The bull: Each bull receives a score too – even if the bullrider is bucked off. The animal’s score is based upon degree of difficulty. The factors the judges look for include drop in the front end, kick in the back, spin and directional changes.
The rider: In Pro Bullriding, the rider is only awarded a score if he can stay on the bull for the required minimum of eight seconds. Judges look for the bullrider’s control, which is the ability to counter the movements of the bull. Spurring is not required, but it tends to show control and is a way the bullrider can earn points.
Pro Bullriding – 630-386-5373
We’ve corralled a few fun facts you’ll enjoy about the colorful history of rodeos and Pro Bullriding:
It’s tough to pin down the facts on the actual first ever rodeo. While most rodeos and rodeo groups were founded in the first half of the twentieth century, there are a few records tracing as far back as the middle 1800s. Many towns have claimed they held the first rodeo, but much of what’s known today about our sport stems from a rodeo that took place in July 1888 in Prescott, Arizona.
Rodeo is the official sport of both Texas and Wyoming. Wyoming, in fact, plays an important role in the history of rodeo and Pro Bullriding. It’s among a number of states that claims to have held rodeo events as early as 1872, just after the end of the Civil War. Wyoming continues to be a big part of rodeo by hosting the Professional Rodeo Cowboy Association Mountain States Circuit Finals each October.
Pro Bullriding has evolved into the most popular segment of a rodeo. With its unpredictability, time pressure and the sheer power and size of the amazing, 2,000 pound animals, there’s plenty to like about Pro Bullriding!
Since the bulls are chosen at random for the bullriders, it’s an event that truly challenges each contestant’s abilities and balance. Not surprisingly, Pro Bullriding is viewed not only as the most dangerous event in rodeo but among the most dangerous sports in general.
Barrel Racing – The Basics
Like Pro Bullriding, barrel racing is a thrilling rodeo sport where the winner is often determined by a mere fraction of a second. This makes the relationship between rider and horse a very important factor. The horse’s abilities and mental awareness along with the rider’s horsemanship and balance are put to the test as they race through a clover leaf pattern. A barrel race course basically consists of three barrels positioned in a triangle in the rodeo arena. The rider and horse come racing into the arena, with the timer activating as soon as they cross the start line. The timer stops when the horse and rider complete the clover leaf pattern and cross the finish line. The team that scores the fastest time without knocking over any of the barrels is declared the winner.
Barrel racing was originally a women’s event and would go back and forth between a figure eight pattern and clover leaf pattern.
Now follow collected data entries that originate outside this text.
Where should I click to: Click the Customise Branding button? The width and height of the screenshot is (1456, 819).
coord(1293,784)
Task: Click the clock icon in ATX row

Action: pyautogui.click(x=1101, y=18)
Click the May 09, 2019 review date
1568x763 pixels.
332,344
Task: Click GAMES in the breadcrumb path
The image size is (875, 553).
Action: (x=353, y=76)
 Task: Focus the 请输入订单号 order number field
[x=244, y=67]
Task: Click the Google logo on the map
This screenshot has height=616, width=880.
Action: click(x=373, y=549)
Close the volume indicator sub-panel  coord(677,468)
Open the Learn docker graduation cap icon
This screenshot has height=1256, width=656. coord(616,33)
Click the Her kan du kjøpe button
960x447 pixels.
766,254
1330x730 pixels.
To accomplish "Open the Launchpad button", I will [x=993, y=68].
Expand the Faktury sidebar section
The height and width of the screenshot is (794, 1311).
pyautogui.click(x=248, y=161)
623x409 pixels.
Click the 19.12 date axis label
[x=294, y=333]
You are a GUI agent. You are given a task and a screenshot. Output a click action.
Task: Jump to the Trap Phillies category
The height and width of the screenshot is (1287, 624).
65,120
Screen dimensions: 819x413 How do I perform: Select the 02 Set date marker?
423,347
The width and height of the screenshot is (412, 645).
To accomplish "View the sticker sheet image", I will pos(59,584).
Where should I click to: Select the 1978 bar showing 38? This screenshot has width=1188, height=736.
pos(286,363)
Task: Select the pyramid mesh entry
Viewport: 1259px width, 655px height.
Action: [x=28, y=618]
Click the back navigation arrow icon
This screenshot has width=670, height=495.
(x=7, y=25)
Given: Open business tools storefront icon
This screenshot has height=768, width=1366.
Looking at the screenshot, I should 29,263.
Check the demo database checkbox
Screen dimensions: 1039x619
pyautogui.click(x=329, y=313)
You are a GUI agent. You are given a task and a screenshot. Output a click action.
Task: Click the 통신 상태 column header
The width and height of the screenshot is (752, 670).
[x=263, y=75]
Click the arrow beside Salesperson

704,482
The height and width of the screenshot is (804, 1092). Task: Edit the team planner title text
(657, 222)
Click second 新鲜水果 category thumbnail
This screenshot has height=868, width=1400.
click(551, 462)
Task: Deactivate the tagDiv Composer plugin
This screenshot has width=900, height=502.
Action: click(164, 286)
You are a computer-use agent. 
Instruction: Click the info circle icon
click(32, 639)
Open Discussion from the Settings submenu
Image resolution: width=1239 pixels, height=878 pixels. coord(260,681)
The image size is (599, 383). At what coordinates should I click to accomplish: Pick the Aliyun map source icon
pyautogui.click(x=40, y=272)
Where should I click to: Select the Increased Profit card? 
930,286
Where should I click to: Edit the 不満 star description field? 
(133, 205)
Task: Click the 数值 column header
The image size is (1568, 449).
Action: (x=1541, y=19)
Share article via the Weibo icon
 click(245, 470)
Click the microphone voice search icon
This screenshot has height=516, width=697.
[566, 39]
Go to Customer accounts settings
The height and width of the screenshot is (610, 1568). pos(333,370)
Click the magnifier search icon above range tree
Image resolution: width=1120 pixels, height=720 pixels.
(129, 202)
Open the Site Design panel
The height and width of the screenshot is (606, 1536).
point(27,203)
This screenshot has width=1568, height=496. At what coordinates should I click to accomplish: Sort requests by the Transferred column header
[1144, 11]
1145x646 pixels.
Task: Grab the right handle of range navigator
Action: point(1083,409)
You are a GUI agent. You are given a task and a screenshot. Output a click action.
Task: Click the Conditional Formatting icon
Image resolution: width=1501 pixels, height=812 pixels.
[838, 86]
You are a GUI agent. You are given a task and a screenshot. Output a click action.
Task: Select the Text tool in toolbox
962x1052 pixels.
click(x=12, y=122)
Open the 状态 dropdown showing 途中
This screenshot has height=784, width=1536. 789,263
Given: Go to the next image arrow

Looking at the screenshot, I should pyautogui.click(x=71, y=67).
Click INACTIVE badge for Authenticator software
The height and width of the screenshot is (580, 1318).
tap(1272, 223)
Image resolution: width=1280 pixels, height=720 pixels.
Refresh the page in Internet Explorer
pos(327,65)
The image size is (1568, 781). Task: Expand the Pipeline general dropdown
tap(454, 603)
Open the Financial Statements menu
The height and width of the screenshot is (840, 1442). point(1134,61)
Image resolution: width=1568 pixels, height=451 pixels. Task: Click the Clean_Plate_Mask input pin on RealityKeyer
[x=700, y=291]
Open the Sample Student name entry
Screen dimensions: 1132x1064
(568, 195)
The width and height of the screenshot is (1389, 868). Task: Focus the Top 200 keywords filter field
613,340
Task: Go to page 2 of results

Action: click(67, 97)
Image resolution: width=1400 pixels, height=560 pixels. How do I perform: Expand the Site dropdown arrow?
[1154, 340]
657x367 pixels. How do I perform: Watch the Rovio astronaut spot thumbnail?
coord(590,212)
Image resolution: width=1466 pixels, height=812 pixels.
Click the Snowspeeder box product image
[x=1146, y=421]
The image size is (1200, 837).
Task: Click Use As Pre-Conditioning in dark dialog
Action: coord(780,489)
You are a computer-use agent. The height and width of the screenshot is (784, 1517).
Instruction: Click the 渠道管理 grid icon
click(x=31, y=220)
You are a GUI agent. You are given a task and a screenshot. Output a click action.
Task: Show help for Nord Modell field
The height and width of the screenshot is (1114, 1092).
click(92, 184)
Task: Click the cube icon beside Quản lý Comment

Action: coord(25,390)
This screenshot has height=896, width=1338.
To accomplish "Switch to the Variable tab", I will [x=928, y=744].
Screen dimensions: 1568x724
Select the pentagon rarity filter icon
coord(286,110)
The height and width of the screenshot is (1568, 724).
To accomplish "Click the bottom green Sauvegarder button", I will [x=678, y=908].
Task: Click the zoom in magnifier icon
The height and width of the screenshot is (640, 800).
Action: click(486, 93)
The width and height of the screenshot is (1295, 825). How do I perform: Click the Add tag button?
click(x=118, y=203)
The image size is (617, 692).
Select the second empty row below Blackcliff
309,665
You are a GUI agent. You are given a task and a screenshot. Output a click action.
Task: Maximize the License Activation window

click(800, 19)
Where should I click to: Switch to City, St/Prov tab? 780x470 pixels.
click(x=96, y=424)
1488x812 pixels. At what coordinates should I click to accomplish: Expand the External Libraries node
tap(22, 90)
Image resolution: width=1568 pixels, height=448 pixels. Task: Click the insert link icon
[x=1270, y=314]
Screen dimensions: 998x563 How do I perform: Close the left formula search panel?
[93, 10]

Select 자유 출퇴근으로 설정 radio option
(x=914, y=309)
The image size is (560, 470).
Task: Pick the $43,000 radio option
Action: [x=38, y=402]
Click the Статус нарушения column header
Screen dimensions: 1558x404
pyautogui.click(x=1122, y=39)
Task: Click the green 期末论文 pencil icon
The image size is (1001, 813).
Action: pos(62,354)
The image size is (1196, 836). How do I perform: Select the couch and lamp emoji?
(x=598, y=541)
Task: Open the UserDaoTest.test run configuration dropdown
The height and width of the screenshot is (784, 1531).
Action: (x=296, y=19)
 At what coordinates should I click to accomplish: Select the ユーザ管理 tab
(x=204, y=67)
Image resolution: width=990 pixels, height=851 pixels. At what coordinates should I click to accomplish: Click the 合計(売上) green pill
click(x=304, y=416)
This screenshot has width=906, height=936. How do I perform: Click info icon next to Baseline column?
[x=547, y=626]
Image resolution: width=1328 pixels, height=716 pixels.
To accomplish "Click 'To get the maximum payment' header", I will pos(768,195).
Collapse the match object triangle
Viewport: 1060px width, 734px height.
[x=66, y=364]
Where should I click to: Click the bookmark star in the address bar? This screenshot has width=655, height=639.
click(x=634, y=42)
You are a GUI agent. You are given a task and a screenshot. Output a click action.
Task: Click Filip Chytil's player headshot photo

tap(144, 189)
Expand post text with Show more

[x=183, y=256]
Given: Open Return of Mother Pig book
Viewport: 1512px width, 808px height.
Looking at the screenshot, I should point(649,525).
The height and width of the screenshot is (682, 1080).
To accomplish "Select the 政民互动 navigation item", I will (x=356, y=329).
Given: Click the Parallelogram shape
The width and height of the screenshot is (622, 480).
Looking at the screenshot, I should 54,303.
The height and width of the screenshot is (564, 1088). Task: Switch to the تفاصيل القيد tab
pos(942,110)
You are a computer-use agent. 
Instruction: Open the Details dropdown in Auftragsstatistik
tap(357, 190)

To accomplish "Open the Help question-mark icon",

Back in the early 1930s, speed was less of a factor in the final scoring results as the rider’s horsemanship as shown by how well they maneuvered through the pattern.
In 1948, a group of female riders organized the Girl’s Rodeo Association, and the sport soon became more about speed. Barrel racing today is open to men and women of most any age range and experience levels.
Pro Bullriding – About the Bulls
Each and every bull that appears at our PCB events are handled with compassion and professional care. Our organization is fully committed to assuring the condition and safety of our bovine athletes, and we adhere to a firm policy of no tolerance for any substandard treatment.
It’s not just any random bull that is selected to compete in our Pro Bullriding events. Rather, we choose only the best bucking bulls in the country! Many are born from customized, professional breeding programs that have taken years to develop. It’s quite rare for a bull at a PCB competition to sustain an injury. In the unusual event that one of our well-cared for animals is injured and cannot compete any more, the bull is typically put out to stud and lives a comfortable lifestyle as a breeding bull.